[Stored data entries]
= = = =
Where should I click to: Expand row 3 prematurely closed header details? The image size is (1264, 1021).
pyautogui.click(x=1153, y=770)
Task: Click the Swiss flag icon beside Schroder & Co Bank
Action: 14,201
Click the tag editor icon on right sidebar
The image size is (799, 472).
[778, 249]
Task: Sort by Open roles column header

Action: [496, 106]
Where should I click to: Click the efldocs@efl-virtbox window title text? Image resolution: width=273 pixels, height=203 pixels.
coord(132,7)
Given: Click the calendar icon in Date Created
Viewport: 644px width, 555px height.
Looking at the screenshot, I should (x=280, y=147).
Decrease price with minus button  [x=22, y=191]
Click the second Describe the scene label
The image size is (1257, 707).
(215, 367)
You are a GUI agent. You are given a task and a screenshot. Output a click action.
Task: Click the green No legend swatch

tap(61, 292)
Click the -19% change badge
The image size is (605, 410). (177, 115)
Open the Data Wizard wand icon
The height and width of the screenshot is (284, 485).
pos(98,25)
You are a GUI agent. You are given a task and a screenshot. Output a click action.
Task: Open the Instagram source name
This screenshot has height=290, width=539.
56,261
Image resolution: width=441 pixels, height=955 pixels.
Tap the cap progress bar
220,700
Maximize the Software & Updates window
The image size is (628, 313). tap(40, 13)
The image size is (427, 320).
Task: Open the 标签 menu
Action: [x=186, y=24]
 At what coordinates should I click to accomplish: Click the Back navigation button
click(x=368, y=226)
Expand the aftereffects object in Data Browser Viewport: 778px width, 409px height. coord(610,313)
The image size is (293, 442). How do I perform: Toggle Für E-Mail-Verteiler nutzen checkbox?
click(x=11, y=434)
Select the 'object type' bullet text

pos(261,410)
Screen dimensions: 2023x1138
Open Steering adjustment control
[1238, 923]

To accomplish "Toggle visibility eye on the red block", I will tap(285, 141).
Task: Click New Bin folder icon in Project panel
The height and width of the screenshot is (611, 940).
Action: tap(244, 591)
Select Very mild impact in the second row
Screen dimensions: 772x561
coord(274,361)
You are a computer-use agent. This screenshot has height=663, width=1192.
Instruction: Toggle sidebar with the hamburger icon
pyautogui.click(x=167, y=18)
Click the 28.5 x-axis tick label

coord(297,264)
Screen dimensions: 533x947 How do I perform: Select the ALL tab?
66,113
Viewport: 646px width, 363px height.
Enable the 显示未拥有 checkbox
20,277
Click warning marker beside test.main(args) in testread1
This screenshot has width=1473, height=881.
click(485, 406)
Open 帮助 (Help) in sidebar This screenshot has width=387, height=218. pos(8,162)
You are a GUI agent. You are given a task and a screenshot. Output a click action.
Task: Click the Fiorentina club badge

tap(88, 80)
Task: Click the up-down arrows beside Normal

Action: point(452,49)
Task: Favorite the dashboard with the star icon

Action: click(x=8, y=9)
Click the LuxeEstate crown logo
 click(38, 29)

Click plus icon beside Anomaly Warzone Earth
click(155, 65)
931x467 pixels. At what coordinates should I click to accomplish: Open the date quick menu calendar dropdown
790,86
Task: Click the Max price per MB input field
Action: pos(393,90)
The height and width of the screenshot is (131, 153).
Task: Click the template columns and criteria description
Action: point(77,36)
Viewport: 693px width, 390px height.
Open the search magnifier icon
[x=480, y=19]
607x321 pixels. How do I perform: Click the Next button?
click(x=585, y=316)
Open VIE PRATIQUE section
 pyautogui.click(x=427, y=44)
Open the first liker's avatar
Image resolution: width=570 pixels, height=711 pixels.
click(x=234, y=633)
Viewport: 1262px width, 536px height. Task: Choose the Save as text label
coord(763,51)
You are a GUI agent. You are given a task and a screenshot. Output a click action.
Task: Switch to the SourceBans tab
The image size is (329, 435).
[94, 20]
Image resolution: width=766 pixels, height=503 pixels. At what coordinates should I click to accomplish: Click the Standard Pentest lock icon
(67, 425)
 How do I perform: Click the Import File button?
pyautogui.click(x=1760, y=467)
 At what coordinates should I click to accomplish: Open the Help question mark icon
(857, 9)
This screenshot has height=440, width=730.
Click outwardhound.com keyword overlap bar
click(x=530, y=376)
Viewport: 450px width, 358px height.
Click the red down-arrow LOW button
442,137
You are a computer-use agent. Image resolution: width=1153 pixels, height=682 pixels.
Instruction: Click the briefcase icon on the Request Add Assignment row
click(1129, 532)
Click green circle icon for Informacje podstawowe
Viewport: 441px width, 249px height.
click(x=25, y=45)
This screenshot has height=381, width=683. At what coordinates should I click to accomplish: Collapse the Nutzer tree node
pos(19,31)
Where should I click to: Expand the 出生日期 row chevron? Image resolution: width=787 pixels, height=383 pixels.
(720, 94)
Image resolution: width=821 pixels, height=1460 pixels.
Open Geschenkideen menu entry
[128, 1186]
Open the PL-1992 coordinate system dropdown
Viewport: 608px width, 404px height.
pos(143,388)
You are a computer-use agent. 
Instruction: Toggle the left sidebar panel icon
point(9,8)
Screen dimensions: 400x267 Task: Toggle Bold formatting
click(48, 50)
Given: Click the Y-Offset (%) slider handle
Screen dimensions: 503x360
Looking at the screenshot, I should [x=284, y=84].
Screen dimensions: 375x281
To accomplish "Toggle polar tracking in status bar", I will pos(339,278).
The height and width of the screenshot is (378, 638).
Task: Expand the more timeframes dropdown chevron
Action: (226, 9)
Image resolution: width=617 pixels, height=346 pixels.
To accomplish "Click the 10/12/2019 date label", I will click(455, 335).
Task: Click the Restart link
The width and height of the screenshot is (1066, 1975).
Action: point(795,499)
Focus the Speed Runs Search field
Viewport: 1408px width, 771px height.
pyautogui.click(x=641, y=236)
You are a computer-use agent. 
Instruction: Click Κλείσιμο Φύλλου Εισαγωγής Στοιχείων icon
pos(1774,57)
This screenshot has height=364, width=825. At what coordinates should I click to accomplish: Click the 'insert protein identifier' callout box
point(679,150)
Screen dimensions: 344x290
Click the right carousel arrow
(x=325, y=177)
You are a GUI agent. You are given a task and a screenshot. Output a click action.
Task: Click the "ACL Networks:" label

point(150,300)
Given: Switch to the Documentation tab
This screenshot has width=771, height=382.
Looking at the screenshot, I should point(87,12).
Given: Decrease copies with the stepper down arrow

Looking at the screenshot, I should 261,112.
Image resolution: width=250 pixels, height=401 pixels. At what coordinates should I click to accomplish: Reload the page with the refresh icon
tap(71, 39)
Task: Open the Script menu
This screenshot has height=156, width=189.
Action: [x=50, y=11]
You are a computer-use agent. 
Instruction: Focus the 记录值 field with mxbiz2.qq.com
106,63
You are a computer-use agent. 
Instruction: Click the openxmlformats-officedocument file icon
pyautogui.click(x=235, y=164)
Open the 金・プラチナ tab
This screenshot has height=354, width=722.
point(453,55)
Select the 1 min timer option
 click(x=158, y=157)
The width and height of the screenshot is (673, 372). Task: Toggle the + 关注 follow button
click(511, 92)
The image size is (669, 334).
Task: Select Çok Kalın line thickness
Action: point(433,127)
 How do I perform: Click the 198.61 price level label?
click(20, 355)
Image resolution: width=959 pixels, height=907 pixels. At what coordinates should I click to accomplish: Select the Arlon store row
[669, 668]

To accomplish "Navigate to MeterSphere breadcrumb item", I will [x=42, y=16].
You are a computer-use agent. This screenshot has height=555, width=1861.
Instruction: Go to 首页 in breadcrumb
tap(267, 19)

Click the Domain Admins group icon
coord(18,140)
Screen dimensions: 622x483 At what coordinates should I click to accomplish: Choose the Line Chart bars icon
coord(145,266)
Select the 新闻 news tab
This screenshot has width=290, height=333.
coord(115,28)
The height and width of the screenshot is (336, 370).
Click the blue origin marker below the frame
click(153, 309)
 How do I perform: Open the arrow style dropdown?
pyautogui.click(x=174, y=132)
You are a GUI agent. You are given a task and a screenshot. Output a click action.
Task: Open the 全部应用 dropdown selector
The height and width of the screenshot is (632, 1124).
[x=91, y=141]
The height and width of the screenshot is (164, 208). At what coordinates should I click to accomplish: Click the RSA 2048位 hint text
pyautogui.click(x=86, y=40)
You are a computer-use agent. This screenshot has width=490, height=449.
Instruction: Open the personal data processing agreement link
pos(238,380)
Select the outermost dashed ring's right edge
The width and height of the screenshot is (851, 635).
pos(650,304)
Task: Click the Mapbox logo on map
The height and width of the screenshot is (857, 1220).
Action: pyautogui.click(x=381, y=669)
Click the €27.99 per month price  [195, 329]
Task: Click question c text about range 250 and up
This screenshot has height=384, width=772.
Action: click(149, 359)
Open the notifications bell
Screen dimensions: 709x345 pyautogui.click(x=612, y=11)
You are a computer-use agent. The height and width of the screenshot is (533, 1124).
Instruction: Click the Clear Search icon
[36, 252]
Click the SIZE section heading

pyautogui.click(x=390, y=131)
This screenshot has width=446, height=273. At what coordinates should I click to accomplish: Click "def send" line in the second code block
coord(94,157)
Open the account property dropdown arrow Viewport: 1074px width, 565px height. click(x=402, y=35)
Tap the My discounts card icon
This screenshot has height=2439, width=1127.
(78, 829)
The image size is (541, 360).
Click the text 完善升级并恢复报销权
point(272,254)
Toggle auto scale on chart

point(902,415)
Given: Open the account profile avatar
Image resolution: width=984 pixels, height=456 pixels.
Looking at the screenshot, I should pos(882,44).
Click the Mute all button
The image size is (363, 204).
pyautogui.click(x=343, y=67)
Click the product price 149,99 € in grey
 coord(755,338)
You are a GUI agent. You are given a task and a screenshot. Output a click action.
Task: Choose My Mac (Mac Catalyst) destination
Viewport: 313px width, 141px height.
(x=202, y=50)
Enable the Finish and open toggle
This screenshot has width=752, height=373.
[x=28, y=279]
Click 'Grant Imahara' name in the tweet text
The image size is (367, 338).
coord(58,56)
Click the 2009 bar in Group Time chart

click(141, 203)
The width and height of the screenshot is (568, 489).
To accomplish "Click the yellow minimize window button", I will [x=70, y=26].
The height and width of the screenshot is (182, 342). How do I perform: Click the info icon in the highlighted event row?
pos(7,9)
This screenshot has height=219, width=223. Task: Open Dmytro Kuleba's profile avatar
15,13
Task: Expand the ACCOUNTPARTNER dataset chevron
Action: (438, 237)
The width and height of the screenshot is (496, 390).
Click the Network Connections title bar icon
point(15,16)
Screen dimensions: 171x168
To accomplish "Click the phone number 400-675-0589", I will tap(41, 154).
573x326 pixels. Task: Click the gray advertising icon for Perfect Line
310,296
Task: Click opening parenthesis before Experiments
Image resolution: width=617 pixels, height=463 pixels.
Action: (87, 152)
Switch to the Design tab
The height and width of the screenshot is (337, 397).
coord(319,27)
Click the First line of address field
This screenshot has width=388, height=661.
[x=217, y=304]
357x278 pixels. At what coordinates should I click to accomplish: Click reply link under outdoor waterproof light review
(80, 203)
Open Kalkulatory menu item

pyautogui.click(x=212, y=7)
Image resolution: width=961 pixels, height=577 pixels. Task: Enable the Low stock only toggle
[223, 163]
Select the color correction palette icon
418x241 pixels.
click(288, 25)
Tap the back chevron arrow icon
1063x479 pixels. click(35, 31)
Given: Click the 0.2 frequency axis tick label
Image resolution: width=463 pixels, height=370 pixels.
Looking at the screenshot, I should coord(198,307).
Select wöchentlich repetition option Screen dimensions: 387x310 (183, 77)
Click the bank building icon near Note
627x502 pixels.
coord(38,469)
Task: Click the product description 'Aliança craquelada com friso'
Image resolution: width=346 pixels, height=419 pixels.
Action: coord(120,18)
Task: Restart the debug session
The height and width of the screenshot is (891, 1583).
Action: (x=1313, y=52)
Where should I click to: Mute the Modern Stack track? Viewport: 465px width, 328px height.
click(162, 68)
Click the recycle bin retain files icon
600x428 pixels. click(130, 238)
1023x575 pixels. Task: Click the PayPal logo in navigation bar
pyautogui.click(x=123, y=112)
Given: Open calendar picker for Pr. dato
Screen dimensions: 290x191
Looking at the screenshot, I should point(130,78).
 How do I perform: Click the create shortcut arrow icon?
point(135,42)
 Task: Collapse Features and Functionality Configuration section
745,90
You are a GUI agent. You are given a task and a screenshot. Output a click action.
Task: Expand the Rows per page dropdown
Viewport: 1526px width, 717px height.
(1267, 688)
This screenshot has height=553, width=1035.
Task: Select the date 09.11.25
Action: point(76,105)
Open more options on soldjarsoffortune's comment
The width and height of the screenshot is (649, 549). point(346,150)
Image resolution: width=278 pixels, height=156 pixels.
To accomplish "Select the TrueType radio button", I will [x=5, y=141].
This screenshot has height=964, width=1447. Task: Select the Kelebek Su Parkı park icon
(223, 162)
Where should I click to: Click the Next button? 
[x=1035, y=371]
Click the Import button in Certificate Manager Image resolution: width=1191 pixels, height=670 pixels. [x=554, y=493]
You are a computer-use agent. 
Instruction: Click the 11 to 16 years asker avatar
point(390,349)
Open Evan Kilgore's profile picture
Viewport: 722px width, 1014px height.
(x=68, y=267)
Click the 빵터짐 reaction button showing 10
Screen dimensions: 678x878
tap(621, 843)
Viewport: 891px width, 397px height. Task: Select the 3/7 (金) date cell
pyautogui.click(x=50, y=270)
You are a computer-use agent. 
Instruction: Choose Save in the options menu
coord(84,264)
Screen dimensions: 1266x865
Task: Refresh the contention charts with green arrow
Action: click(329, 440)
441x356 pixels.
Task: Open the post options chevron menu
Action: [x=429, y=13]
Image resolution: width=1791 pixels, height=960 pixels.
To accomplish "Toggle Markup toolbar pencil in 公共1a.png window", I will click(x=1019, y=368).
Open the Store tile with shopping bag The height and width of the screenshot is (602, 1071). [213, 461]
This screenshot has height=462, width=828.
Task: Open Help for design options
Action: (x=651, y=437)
= = = =
Exercise brief -> Beginning at the line above that contains "Open the account property", return each line exactly through the line that contains "Task: Choose My", and no others.

Task response ->
Open the account property dropdown arrow Viewport: 1074px width, 565px height. click(x=402, y=35)
Tap the My discounts card icon
This screenshot has height=2439, width=1127.
(78, 829)
The image size is (541, 360).
Click the text 完善升级并恢复报销权
point(272,254)
Toggle auto scale on chart

point(902,415)
Given: Open the account profile avatar
Image resolution: width=984 pixels, height=456 pixels.
Looking at the screenshot, I should pos(882,44).
Click the Mute all button
The image size is (363, 204).
pyautogui.click(x=343, y=67)
Click the product price 149,99 € in grey
 coord(755,338)
You are a GUI agent. You are given a task and a screenshot. Output a click action.
Task: Choose My Mac (Mac Catalyst) destination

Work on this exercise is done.